- Task:
Copy each of the following entries verbatim, keeping every line as it appears.

- Data entries:
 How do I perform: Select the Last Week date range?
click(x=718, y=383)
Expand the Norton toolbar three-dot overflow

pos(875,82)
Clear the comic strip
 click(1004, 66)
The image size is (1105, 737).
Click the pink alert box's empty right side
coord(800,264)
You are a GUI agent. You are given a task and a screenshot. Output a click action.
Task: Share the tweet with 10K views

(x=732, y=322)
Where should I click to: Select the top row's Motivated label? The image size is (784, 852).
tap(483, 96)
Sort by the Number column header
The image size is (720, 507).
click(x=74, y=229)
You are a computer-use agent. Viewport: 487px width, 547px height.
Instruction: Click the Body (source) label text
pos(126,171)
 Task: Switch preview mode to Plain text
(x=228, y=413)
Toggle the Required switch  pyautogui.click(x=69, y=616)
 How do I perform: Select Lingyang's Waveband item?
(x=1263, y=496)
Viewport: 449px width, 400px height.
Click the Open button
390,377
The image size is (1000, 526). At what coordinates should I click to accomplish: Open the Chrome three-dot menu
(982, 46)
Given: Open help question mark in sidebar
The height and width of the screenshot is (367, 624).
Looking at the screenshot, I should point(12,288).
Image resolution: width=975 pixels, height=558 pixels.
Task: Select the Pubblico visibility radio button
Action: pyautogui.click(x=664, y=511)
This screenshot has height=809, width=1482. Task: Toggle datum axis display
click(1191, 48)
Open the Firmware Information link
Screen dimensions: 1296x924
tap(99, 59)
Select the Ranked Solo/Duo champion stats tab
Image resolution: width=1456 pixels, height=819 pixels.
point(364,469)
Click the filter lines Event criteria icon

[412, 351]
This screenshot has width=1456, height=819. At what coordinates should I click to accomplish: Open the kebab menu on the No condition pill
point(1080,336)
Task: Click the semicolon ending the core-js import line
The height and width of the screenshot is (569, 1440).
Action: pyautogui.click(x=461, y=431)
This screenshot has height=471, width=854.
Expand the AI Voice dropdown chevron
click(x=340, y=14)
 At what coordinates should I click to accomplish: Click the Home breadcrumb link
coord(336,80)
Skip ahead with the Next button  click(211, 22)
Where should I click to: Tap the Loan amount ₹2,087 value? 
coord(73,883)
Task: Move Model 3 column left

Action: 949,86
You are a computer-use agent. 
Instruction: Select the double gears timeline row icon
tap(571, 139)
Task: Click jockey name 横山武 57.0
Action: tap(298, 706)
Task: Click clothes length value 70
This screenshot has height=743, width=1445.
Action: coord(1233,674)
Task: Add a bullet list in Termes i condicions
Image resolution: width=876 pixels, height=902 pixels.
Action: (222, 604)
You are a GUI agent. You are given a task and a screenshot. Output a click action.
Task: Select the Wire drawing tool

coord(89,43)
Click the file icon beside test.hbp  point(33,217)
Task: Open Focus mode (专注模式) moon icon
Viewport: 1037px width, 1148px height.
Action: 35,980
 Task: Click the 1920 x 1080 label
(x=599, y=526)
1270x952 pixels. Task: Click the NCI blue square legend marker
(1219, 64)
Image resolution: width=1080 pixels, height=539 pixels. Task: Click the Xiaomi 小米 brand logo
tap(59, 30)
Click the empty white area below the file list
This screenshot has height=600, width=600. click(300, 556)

- Response:
 How do I perform: Select the Last Week date range?
click(x=718, y=383)
Expand the Norton toolbar three-dot overflow

pos(875,82)
Clear the comic strip
 click(1004, 66)
The image size is (1105, 737).
Click the pink alert box's empty right side
coord(800,264)
You are a GUI agent. You are given a task and a screenshot. Output a click action.
Task: Share the tweet with 10K views

(x=732, y=322)
Where should I click to: Select the top row's Motivated label? The image size is (784, 852).
tap(483, 96)
Sort by the Number column header
The image size is (720, 507).
click(x=74, y=229)
You are a computer-use agent. Viewport: 487px width, 547px height.
Instruction: Click the Body (source) label text
pos(126,171)
 Task: Switch preview mode to Plain text
(x=228, y=413)
Toggle the Required switch  pyautogui.click(x=69, y=616)
 How do I perform: Select Lingyang's Waveband item?
(x=1263, y=496)
Viewport: 449px width, 400px height.
Click the Open button
390,377
The image size is (1000, 526). At what coordinates should I click to accomplish: Open the Chrome three-dot menu
(982, 46)
Given: Open help question mark in sidebar
The height and width of the screenshot is (367, 624).
Looking at the screenshot, I should point(12,288).
Image resolution: width=975 pixels, height=558 pixels.
Task: Select the Pubblico visibility radio button
Action: pyautogui.click(x=664, y=511)
This screenshot has height=809, width=1482. Task: Toggle datum axis display
click(1191, 48)
Open the Firmware Information link
Screen dimensions: 1296x924
tap(99, 59)
Select the Ranked Solo/Duo champion stats tab
Image resolution: width=1456 pixels, height=819 pixels.
point(364,469)
Click the filter lines Event criteria icon

[412, 351]
This screenshot has width=1456, height=819. At what coordinates should I click to accomplish: Open the kebab menu on the No condition pill
point(1080,336)
Task: Click the semicolon ending the core-js import line
The height and width of the screenshot is (569, 1440).
Action: pyautogui.click(x=461, y=431)
This screenshot has height=471, width=854.
Expand the AI Voice dropdown chevron
click(x=340, y=14)
 At what coordinates should I click to accomplish: Click the Home breadcrumb link
coord(336,80)
Skip ahead with the Next button  click(211, 22)
Where should I click to: Tap the Loan amount ₹2,087 value? 
coord(73,883)
Task: Move Model 3 column left

Action: 949,86
You are a computer-use agent. 
Instruction: Select the double gears timeline row icon
tap(571, 139)
Task: Click jockey name 横山武 57.0
Action: tap(298, 706)
Task: Click clothes length value 70
This screenshot has height=743, width=1445.
Action: coord(1233,674)
Task: Add a bullet list in Termes i condicions
Image resolution: width=876 pixels, height=902 pixels.
Action: (222, 604)
You are a GUI agent. You are given a task and a screenshot. Output a click action.
Task: Select the Wire drawing tool

coord(89,43)
Click the file icon beside test.hbp  point(33,217)
Task: Open Focus mode (专注模式) moon icon
Viewport: 1037px width, 1148px height.
Action: 35,980
 Task: Click the 1920 x 1080 label
(x=599, y=526)
1270x952 pixels. Task: Click the NCI blue square legend marker
(1219, 64)
Image resolution: width=1080 pixels, height=539 pixels. Task: Click the Xiaomi 小米 brand logo
tap(59, 30)
Click the empty white area below the file list
This screenshot has height=600, width=600. click(300, 556)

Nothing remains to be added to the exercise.